Rewrite the lines from the one containing "Norsk (115, 44)" through the one containing "PARTNER WITH US (390, 26)", inclusive, with "Sitemap" replaced by "Site Map" and nothing else altered.
— begin Records to process —
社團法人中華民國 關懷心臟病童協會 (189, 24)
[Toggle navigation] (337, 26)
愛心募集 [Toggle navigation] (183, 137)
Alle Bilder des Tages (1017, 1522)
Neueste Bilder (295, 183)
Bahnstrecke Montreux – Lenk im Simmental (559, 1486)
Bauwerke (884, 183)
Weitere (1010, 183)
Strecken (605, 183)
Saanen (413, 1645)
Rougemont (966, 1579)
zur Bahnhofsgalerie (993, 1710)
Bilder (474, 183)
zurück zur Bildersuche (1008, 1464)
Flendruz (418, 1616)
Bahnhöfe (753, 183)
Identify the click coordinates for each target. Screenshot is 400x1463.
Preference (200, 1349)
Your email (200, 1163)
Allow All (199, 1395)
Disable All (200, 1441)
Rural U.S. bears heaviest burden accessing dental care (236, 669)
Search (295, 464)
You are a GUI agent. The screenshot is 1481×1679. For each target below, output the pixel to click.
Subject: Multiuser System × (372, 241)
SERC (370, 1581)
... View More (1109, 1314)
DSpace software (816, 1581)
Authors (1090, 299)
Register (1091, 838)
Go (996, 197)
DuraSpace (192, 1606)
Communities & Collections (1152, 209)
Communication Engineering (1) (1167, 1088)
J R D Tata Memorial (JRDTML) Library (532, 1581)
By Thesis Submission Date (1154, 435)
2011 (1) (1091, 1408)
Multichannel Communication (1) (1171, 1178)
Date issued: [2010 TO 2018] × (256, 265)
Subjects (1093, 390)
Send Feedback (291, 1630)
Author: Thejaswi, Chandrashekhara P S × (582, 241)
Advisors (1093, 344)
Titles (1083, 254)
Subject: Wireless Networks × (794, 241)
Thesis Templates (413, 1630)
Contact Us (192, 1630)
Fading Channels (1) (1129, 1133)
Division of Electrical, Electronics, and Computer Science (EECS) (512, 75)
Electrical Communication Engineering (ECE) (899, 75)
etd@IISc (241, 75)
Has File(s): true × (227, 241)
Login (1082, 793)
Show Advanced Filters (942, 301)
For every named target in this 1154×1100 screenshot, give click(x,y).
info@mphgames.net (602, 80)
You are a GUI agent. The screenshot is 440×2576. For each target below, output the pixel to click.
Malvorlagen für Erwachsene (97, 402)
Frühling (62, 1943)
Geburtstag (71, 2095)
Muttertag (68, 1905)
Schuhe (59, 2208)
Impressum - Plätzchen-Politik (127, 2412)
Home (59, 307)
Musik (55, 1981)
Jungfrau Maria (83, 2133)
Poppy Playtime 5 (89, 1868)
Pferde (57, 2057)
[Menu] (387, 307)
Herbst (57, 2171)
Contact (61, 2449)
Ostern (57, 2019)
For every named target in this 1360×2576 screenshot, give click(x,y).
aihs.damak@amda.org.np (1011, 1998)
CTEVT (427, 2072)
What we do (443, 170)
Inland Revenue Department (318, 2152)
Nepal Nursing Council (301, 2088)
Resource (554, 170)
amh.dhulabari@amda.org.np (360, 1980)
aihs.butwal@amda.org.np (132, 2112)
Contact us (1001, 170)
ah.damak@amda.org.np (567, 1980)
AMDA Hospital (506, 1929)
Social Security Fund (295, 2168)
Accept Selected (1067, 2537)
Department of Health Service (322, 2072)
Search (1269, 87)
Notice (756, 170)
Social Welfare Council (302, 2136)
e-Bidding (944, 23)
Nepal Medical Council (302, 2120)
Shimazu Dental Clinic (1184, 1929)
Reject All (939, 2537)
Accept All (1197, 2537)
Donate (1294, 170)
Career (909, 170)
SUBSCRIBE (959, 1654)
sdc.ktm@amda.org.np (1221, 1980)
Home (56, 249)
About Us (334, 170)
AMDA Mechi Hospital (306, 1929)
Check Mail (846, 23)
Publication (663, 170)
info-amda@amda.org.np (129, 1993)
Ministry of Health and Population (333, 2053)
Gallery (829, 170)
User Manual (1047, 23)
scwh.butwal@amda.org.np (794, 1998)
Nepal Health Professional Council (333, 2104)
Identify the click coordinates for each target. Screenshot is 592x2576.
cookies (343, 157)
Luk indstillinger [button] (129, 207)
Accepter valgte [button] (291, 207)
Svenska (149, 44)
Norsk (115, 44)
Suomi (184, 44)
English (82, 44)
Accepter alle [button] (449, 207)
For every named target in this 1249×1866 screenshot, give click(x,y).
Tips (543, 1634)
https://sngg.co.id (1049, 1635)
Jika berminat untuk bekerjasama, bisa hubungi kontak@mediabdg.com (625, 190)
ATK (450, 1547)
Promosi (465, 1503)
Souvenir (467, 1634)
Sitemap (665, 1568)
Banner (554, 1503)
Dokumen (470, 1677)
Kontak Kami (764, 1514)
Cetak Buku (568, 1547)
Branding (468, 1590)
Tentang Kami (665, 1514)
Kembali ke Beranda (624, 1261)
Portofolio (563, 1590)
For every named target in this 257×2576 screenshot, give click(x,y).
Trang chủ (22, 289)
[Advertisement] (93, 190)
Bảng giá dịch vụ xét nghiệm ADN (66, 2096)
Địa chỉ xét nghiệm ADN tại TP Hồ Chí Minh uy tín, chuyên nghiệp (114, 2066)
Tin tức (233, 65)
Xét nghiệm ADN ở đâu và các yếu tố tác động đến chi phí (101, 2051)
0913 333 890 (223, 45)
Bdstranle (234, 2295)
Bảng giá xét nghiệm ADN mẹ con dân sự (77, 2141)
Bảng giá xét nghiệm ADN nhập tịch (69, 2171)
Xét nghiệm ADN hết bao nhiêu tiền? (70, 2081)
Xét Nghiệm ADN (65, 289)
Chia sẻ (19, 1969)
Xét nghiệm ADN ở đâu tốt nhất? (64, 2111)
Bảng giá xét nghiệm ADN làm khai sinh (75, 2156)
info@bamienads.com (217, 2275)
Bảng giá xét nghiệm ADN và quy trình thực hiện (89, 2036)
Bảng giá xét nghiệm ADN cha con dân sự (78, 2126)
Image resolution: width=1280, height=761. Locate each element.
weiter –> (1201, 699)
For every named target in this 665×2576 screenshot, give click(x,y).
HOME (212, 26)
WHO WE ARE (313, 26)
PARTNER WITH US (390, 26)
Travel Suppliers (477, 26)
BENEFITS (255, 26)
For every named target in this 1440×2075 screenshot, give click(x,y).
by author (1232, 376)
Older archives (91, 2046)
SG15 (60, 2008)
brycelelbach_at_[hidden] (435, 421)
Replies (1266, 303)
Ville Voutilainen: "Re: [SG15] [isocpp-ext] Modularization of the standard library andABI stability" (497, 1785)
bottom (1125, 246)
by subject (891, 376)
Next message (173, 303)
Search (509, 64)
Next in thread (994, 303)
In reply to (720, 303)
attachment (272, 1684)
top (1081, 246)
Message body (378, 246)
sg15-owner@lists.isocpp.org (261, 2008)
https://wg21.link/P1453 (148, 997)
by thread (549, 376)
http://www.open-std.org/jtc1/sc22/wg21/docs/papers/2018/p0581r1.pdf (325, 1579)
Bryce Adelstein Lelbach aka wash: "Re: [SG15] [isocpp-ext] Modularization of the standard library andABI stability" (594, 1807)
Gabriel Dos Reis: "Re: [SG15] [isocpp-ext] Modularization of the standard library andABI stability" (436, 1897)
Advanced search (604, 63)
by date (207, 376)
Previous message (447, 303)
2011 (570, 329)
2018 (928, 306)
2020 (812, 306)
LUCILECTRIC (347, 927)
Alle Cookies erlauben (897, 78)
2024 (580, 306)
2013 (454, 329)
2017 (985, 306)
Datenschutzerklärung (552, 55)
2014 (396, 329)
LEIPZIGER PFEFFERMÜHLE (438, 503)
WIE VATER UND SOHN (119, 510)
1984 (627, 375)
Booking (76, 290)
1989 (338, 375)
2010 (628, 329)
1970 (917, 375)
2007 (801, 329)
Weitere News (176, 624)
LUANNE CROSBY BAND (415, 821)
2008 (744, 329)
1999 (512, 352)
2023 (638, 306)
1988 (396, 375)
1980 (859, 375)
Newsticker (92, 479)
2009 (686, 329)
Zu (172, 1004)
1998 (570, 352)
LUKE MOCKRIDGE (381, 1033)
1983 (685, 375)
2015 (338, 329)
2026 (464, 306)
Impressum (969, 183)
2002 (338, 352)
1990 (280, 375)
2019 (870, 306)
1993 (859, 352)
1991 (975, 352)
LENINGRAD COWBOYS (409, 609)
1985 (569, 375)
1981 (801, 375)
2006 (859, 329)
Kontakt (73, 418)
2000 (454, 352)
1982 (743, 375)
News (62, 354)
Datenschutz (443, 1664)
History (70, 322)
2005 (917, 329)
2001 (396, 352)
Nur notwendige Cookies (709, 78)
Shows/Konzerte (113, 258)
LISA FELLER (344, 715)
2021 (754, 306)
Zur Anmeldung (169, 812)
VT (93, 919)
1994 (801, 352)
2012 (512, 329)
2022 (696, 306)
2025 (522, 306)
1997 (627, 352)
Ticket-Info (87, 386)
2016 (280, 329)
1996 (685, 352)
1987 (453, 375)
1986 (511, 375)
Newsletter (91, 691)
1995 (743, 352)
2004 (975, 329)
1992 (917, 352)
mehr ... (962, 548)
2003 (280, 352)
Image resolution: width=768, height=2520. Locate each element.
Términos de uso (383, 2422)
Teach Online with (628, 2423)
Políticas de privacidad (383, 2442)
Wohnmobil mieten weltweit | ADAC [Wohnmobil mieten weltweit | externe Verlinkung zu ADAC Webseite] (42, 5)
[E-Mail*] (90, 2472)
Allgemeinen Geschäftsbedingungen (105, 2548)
— end Records to process —
**Task output:**
Norsk (115, 44)
Suomi (184, 44)
English (82, 44)
Accepter alle [button] (449, 207)
For every named target in this 1249×1866 screenshot, give click(x,y).
Tips (543, 1634)
https://sngg.co.id (1049, 1635)
Jika berminat untuk bekerjasama, bisa hubungi kontak@mediabdg.com (625, 190)
ATK (450, 1547)
Promosi (465, 1503)
Souvenir (467, 1634)
Site Map (665, 1568)
Banner (554, 1503)
Dokumen (470, 1677)
Kontak Kami (764, 1514)
Cetak Buku (568, 1547)
Branding (468, 1590)
Tentang Kami (665, 1514)
Kembali ke Beranda (624, 1261)
Portofolio (563, 1590)
For every named target in this 257×2576 screenshot, give click(x,y).
Trang chủ (22, 289)
[Advertisement] (93, 190)
Bảng giá dịch vụ xét nghiệm ADN (66, 2096)
Địa chỉ xét nghiệm ADN tại TP Hồ Chí Minh uy tín, chuyên nghiệp (114, 2066)
Tin tức (233, 65)
Xét nghiệm ADN ở đâu và các yếu tố tác động đến chi phí (101, 2051)
0913 333 890 (223, 45)
Bdstranle (234, 2295)
Bảng giá xét nghiệm ADN mẹ con dân sự (77, 2141)
Bảng giá xét nghiệm ADN nhập tịch (69, 2171)
Xét nghiệm ADN hết bao nhiêu tiền? (70, 2081)
Xét Nghiệm ADN (65, 289)
Chia sẻ (19, 1969)
Xét nghiệm ADN ở đâu tốt nhất? (64, 2111)
Bảng giá xét nghiệm ADN làm khai sinh (75, 2156)
info@bamienads.com (217, 2275)
Bảng giá xét nghiệm ADN và quy trình thực hiện (89, 2036)
Bảng giá xét nghiệm ADN cha con dân sự (78, 2126)
Image resolution: width=1280, height=761. Locate each element.
weiter –> (1201, 699)
For every named target in this 665×2576 screenshot, give click(x,y).
HOME (212, 26)
WHO WE ARE (313, 26)
PARTNER WITH US (390, 26)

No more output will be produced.